Click-target data
■ ■ ■ ■

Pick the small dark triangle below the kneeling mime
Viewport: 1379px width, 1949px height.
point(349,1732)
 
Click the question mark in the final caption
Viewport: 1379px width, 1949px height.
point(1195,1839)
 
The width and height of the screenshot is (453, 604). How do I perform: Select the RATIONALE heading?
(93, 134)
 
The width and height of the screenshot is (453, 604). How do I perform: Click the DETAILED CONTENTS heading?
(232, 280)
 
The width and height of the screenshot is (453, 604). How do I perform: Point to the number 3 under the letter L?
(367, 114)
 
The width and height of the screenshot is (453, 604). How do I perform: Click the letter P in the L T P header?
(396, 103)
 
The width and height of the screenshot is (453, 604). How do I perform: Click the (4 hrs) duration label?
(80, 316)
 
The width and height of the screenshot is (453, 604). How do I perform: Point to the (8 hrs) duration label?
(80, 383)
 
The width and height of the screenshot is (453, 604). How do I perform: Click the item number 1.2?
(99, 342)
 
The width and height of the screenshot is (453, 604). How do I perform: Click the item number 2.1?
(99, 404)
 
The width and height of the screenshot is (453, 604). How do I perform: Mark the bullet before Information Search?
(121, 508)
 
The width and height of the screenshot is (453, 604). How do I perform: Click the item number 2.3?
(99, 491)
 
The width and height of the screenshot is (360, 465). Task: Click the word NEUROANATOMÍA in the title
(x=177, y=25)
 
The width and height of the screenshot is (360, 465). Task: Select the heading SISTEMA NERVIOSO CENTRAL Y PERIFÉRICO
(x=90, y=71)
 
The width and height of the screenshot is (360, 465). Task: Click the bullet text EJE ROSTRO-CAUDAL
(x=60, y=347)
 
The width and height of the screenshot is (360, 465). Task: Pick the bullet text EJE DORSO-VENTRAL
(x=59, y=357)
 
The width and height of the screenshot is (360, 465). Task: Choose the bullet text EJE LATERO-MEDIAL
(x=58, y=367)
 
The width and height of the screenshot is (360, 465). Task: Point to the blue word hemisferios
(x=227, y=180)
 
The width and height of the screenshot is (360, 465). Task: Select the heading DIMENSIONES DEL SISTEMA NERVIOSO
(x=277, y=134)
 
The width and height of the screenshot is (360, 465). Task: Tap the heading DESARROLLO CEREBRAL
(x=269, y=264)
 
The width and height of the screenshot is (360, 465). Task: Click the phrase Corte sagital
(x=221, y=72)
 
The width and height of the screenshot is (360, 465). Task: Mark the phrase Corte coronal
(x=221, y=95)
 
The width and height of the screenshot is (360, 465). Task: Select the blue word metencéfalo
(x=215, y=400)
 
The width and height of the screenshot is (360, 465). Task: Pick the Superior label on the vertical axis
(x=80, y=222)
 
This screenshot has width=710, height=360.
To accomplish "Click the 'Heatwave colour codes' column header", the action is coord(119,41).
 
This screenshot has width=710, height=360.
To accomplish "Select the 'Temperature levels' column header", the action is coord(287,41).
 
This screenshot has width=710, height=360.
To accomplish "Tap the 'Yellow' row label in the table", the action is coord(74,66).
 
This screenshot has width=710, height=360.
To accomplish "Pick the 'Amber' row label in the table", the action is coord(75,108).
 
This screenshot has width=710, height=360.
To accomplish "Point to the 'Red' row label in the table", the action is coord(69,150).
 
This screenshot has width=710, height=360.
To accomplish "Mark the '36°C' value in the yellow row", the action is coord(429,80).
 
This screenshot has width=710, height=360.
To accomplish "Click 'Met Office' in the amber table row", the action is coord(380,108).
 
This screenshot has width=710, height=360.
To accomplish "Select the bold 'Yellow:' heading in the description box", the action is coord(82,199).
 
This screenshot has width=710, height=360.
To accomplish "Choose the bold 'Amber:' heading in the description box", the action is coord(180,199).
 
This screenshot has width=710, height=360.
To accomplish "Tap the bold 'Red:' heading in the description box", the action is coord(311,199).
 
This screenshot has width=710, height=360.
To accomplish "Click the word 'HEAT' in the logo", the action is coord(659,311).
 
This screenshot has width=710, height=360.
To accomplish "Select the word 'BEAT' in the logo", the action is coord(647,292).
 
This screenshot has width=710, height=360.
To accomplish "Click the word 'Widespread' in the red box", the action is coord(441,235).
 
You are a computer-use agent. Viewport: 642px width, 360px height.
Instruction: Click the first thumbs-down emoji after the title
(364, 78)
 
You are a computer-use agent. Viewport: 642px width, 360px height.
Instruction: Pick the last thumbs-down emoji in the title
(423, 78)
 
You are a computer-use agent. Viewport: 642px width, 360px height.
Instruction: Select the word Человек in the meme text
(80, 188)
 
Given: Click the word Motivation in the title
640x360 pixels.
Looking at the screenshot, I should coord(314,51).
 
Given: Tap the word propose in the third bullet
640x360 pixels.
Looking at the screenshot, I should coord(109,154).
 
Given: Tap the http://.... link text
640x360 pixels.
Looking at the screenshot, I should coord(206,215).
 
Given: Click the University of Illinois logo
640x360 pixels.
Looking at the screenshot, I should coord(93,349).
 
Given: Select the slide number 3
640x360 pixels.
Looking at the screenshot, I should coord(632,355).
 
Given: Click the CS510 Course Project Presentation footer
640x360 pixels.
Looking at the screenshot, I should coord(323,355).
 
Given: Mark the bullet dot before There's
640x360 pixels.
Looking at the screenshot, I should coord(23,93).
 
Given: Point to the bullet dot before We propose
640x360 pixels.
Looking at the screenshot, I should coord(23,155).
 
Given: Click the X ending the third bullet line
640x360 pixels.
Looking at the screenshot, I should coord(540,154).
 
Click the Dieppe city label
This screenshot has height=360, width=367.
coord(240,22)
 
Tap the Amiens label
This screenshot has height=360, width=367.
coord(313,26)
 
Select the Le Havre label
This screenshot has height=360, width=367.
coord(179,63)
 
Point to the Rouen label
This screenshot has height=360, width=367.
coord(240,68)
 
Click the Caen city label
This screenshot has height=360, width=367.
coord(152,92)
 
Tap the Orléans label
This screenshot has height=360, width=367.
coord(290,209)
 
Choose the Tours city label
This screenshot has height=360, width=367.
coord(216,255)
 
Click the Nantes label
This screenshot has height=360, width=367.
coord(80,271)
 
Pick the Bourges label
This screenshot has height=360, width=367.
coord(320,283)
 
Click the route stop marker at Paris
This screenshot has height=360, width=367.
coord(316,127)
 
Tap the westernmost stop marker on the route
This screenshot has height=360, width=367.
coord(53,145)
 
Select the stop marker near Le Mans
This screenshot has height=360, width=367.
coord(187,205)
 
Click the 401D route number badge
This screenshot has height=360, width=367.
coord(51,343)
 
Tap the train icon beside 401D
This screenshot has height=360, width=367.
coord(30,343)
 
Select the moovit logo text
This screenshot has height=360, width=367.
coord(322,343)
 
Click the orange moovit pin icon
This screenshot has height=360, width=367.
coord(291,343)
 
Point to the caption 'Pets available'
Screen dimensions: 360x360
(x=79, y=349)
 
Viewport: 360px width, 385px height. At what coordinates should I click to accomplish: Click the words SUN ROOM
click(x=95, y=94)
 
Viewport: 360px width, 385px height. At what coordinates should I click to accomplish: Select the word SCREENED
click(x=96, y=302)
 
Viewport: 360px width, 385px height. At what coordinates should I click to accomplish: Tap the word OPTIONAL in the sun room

■ ■ ■ ■

- **TASK PROMPT**: Lay out the records above as a JSON array of strings, with each line as its own string. Leave out blank lines.

- **SOLUTION**:
[
  "Pick the small dark triangle below the kneeling mime",
  "Viewport: 1379px width, 1949px height.",
  "point(349,1732)",
  "Click the question mark in the final caption",
  "Viewport: 1379px width, 1949px height.",
  "point(1195,1839)",
  "The width and height of the screenshot is (453, 604). How do I perform: Select the RATIONALE heading?",
  "(93, 134)",
  "The width and height of the screenshot is (453, 604). How do I perform: Click the DETAILED CONTENTS heading?",
  "(232, 280)",
  "The width and height of the screenshot is (453, 604). How do I perform: Point to the number 3 under the letter L?",
  "(367, 114)",
  "The width and height of the screenshot is (453, 604). How do I perform: Click the letter P in the L T P header?",
  "(396, 103)",
  "The width and height of the screenshot is (453, 604). How do I perform: Click the (4 hrs) duration label?",
  "(80, 316)",
  "The width and height of the screenshot is (453, 604). How do I perform: Point to the (8 hrs) duration label?",
  "(80, 383)",
  "The width and height of the screenshot is (453, 604). How do I perform: Click the item number 1.2?",
  "(99, 342)",
  "The width and height of the screenshot is (453, 604). How do I perform: Click the item number 2.1?",
  "(99, 404)",
  "The width and height of the screenshot is (453, 604). How do I perform: Mark the bullet before Information Search?",
  "(121, 508)",
  "The width and height of the screenshot is (453, 604). How do I perform: Click the item number 2.3?",
  "(99, 491)",
  "The width and height of the screenshot is (360, 465). Task: Click the word NEUROANATOMÍA in the title",
  "(x=177, y=25)",
  "The width and height of the screenshot is (360, 465). Task: Select the heading SISTEMA NERVIOSO CENTRAL Y PERIFÉRICO",
  "(x=90, y=71)",
  "The width and height of the screenshot is (360, 465). Task: Click the bullet text EJE ROSTRO-CAUDAL",
  "(x=60, y=347)",
  "The width and height of the screenshot is (360, 465). Task: Pick the bullet text EJE DORSO-VENTRAL",
  "(x=59, y=357)",
  "The width and height of the screenshot is (360, 465). Task: Choose the bullet text EJE LATERO-MEDIAL",
  "(x=58, y=367)",
  "The width and height of the screenshot is (360, 465). Task: Point to the blue word hemisferios",
  "(x=227, y=180)",
  "The width and height of the screenshot is (360, 465). Task: Select the heading DIMENSIONES DEL SISTEMA NERVIOSO",
  "(x=277, y=134)",
  "The width and height of the screenshot is (360, 465). Task: Tap the heading DESARROLLO CEREBRAL",
  "(x=269, y=264)",
  "The width and height of the screenshot is (360, 465). Task: Click the phrase Corte sagital",
  "(x=221, y=72)",
  "The width and height of the screenshot is (360, 465). Task: Mark the phrase Corte coronal",
  "(x=221, y=95)",
  "The width and height of the screenshot is (360, 465). Task: Select the blue word metencéfalo",
  "(x=215, y=400)",
  "The width and height of the screenshot is (360, 465). Task: Pick the Superior label on the vertical axis",
  "(x=80, y=222)",
  "This screenshot has width=710, height=360.",
  "To accomplish \"Click the 'Heatwave colour codes' column header\", the action is coord(119,41).",
  "This screenshot has width=710, height=360.",
  "To accomplish \"Select the 'Temperature levels' column header\", the action is coord(287,41).",
  "This screenshot has width=710, height=360.",
  "To accomplish \"Tap the 'Yellow' row label in the table\", the action is coord(74,66).",
  "This screenshot has width=710, height=360.",
  "To accomplish \"Pick the 'Amber' row label in the table\", the action is coord(75,108).",
  "This screenshot has width=710, height=360.",
  "To accomplish \"Point to the 'Red' row label in the table\", the action is coord(69,150).",
  "This screenshot has width=710, height=360.",
  "To accomplish \"Mark the '36°C' value in the yellow row\", the action is coord(429,80).",
  "This screenshot has width=710, height=360.",
  "To accomplish \"Click 'Met Office' in the amber table row\", the action is coord(380,108).",
  "This screenshot has width=710, height=360.",
  "To accomplish \"Select the bold 'Yellow:' heading in the description box\", the action is coord(82,199).",
  "This screenshot has width=710, height=360.",
  "To accomplish \"Choose the bold 'Amber:' heading in the description box\", the action is coord(180,199).",
  "This screenshot has width=710, height=360.",
  "To accomplish \"Tap the bold 'Red:' heading in the description box\", the action is coord(311,199).",
  "This screenshot has width=710, height=360.",
  "To accomplish \"Click the word 'HEAT' in the logo\", the action is coord(659,311).",
  "This screenshot has width=710, height=360.",
  "To accomplish \"Select the word 'BEAT' in the logo\", the action is coord(647,292).",
  "This screenshot has width=710, height=360.",
  "To accomplish \"Click the word 'Widespread' in the red box\", the action is coord(441,235).",
  "You are a computer-use agent. Viewport: 642px width, 360px height.",
  "Instruction: Click the first thumbs-down emoji after the title",
  "(364, 78)",
  "You are a computer-use agent. Viewport: 642px width, 360px height.",
  "Instruction: Pick the last thumbs-down emoji in the title",
  "(423, 78)",
  "You are a computer-use agent. Viewport: 642px width, 360px height.",
  "Instruction: Select the word Человек in the meme text",
  "(80, 188)",
  "Given: Click the word Motivation in the title",
  "640x360 pixels.",
  "Looking at the screenshot, I should coord(314,51).",
  "Given: Tap the word propose in the third bullet",
  "640x360 pixels.",
  "Looking at the screenshot, I should coord(109,154).",
  "Given: Tap the http://.... link text",
  "640x360 pixels.",
  "Looking at the screenshot, I should coord(206,215).",
  "Given: Click the University of Illinois logo",
  "640x360 pixels.",
  "Looking at the screenshot, I should coord(93,349).",
  "Given: Select the slide number 3",
  "640x360 pixels.",
  "Looking at the screenshot, I should coord(632,355).",
  "Given: Click the CS510 Course Project Presentation footer",
  "640x360 pixels.",
  "Looking at the screenshot, I should coord(323,355).",
  "Given: Mark the bullet dot before There's",
  "640x360 pixels.",
  "Looking at the screenshot, I should coord(23,93).",
  "Given: Point to the bullet dot before We propose",
  "640x360 pixels.",
  "Looking at the screenshot, I should coord(23,155).",
  "Given: Click the X ending the third bullet line",
  "640x360 pixels.",
  "Looking at the screenshot, I should coord(540,154).",
  "Click the Dieppe city label",
  "This screenshot has height=360, width=367.",
  "coord(240,22)",
  "Tap the Amiens label",
  "This screenshot has height=360, width=367.",
  "coord(313,26)",
  "Select the Le Havre label",
  "This screenshot has height=360, width=367.",
  "coord(179,63)",
  "Point to the Rouen label",
  "This screenshot has height=360, width=367.",
  "coord(240,68)",
  "Click the Caen city label",
  "This screenshot has height=360, width=367.",
  "coord(152,92)",
  "Tap the Orléans label",
  "This screenshot has height=360, width=367.",
  "coord(290,209)",
  "Choose the Tours city label",
  "This screenshot has height=360, width=367.",
  "coord(216,255)",
  "Click the Nantes label",
  "This screenshot has height=360, width=367.",
  "coord(80,271)",
  "Pick the Bourges label",
  "This screenshot has height=360, width=367.",
  "coord(320,283)",
  "Click the route stop marker at Paris",
  "This screenshot has height=360, width=367.",
  "coord(316,127)",
  "Tap the westernmost stop marker on the route",
  "This screenshot has height=360, width=367.",
  "coord(53,145)",
  "Select the stop marker near Le Mans",
  "This screenshot has height=360, width=367.",
  "coord(187,205)",
  "Click the 401D route number badge",
  "This screenshot has height=360, width=367.",
  "coord(51,343)",
  "Tap the train icon beside 401D",
  "This screenshot has height=360, width=367.",
  "coord(30,343)",
  "Select the moovit logo text",
  "This screenshot has height=360, width=367.",
  "coord(322,343)",
  "Click the orange moovit pin icon",
  "This screenshot has height=360, width=367.",
  "coord(291,343)",
  "Point to the caption 'Pets available'",
  "Screen dimensions: 360x360",
  "(x=79, y=349)",
  "Viewport: 360px width, 385px height. At what coordinates should I click to accomplish: Click the words SUN ROOM",
  "click(x=95, y=94)",
  "Viewport: 360px width, 385px height. At what coordinates should I click to accomplish: Select the word SCREENED",
  "click(x=96, y=302)",
  "Viewport: 360px width, 385px height. At what coordinates should I click to accomplish: Tap the word OPTIONAL in the sun room"
]